Dari sisi Shell, para analis melihat ada dilema. CEO Wael Sawan, sejak menjabat, telah mengambil pendekatan yang lebih konservatif terhadap akuisisi besar. Ia lebih memilih program pembelian kembali saham dan peningkatan efisiensi operasional ketimbang ekspansi agresif. Jika Shell memutuskan untuk maju dengan akuisisi ini, hal tersebut akan menandai perubahan arah besar dan berisiko, khususnya dalam konteks meningkatnya tekanan terhadap dekarbonisasi dan permintaan energi bersih.
Regulasi juga menjadi rintangan berat. Gabungan dari dua perusahaan dengan jaringan global dan lebih dari 65.000 SPBU akan menarik perhatian regulator antimonopoli di AS, Uni Eropa, dan negara-negara produsen minyak utama. Untuk mendapatkan persetujuan, Shell kemungkinan besar harus melepas sebagian aset, termasuk divisi hilir BP seperti SPBU, jaringan distribusi, dan bahkan beberapa portofolio energi terbarukan mereka.
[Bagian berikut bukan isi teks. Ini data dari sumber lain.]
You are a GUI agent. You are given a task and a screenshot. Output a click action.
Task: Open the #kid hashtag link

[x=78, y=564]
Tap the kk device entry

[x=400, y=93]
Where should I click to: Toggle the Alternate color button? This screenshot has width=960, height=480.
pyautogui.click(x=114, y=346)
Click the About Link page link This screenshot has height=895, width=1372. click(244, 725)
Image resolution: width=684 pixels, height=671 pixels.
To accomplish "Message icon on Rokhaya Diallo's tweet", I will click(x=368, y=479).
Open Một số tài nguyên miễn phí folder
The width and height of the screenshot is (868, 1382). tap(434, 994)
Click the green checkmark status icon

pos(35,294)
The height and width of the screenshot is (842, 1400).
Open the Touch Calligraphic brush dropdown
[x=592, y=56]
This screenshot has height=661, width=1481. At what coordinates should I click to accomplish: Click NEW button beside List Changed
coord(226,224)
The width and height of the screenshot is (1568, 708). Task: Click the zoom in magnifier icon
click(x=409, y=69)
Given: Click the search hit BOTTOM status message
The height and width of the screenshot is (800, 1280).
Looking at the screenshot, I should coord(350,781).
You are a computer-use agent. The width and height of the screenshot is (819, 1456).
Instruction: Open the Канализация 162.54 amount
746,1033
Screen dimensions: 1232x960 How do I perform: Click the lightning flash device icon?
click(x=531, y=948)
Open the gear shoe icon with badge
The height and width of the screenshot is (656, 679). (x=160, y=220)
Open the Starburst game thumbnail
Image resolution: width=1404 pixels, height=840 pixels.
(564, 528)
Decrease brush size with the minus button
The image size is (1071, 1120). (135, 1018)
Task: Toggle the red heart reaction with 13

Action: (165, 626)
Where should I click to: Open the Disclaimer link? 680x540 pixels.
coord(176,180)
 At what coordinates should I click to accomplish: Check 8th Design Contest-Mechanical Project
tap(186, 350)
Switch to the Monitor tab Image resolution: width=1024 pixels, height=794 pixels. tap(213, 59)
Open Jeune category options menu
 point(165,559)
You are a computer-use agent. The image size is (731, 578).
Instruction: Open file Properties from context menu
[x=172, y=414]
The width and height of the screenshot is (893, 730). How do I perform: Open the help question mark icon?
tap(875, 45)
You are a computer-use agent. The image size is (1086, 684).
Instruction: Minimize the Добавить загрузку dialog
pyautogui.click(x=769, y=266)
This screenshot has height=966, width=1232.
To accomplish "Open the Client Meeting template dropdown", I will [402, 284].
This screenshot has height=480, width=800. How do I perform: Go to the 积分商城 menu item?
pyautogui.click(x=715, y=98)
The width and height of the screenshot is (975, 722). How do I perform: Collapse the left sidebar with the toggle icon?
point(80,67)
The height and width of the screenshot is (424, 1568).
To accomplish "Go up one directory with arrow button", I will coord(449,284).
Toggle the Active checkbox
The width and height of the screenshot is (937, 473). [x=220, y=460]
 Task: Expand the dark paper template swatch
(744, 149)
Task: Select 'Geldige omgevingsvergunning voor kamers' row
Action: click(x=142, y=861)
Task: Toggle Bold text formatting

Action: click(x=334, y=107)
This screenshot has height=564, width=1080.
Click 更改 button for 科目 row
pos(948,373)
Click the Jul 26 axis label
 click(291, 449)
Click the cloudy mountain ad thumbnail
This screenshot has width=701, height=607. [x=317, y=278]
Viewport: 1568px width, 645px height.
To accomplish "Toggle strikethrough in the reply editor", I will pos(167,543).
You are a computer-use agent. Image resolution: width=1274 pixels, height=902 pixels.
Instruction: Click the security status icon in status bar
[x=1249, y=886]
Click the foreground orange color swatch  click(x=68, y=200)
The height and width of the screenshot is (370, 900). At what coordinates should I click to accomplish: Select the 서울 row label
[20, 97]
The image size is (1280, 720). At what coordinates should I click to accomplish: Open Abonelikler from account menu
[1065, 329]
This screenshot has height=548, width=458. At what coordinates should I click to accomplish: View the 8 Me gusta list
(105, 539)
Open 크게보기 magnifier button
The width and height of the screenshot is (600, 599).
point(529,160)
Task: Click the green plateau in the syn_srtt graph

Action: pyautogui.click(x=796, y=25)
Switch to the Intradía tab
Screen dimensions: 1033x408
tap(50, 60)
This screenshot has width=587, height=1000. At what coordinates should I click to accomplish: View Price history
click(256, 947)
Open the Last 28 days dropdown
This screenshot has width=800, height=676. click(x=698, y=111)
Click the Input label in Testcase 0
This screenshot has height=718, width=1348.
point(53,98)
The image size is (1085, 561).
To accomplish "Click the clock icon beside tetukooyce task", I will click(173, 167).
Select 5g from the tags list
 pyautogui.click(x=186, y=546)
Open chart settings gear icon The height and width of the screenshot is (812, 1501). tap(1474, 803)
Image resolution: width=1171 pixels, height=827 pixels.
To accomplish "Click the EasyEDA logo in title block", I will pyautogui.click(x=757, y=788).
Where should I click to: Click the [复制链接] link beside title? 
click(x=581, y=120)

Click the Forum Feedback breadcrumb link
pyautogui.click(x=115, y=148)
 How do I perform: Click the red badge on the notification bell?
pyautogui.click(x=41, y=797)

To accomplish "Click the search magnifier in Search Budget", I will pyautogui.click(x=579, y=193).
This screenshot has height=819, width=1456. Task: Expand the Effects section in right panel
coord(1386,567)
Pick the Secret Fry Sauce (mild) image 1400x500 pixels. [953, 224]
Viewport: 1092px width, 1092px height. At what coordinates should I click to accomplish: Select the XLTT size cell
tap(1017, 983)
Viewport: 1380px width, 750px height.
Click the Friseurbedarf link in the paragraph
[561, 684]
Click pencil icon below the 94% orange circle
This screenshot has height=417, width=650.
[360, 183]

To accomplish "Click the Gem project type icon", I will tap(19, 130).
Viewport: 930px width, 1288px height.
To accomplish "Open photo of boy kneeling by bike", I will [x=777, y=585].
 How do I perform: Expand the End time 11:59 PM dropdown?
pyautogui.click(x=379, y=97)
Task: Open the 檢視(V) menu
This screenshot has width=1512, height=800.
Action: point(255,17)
Pertanyaan strategis lainnya adalah arah dari transisi energi. BP sempat lebih agresif dalam diversifikasi menuju energi terbarukan, meskipun baru-baru ini kembali fokus pada produksi minyak dan gas. Sementara Shell, dalam beberapa tahun terakhir, telah merestrukturisasi portofolio energi terbarukan dan mengambil pendekatan yang lebih disiplin secara finansial. Jika penggabungan ini terjadi, arah strategi gabungan akan menjadi perhatian penting para investor dan pemangku kepentingan.
Sementara itu, investor terus berspekulasi. Saham BP melonjak tipis setelah kabar ini merebak, meski belum ada konfirmasi resmi. Beberapa analis pasar modal melihat ini sebagai sinyal bahwa pasar terbuka terhadap konsolidasi besar, terutama jika diiringi dengan janji efisiensi, pengurangan biaya, dan penguatan posisi global dalam perdagangan energi utama.
Namun jalan menuju kesepakatan masih panjang. Sejumlah sumber menyebutkan bahwa Shell masih menimbang kemungkinan risiko reputasi dan kompleksitas hukum yang terkait dengan akuisisi BP, termasuk warisan Deepwater Horizon dan tekanan ESG (lingkungan, sosial, dan tata kelola) yang semakin kuat dari para pemegang saham institusi besar.
Dalam iklim geopolitik yang kian kompleks—dari ketegangan di Timur Tengah hingga tekanan transisi energi di Eropa dan pertumbuhan permintaan energi dari Asia—langkah Shell mempertimbangkan penggabungan dengan BP mencerminkan tekanan industri energi global untuk bertindak cepat dan berani. Entah merger ini akan terwujud atau tidak, sinyalnya sudah jelas: skala kini menjadi keunggulan kompetitif utama dalam industri energi, dan para pemain terbesar sedang bergerak.
Shell dan BP bukan sekadar nama besar, tetapi simbol sejarah dan dominasi energi global. Jika keduanya bersatu, ini bukan hanya merger korporat biasa—ini akan menjadi penentu ulang lanskap energi global untuk dekade mendatang.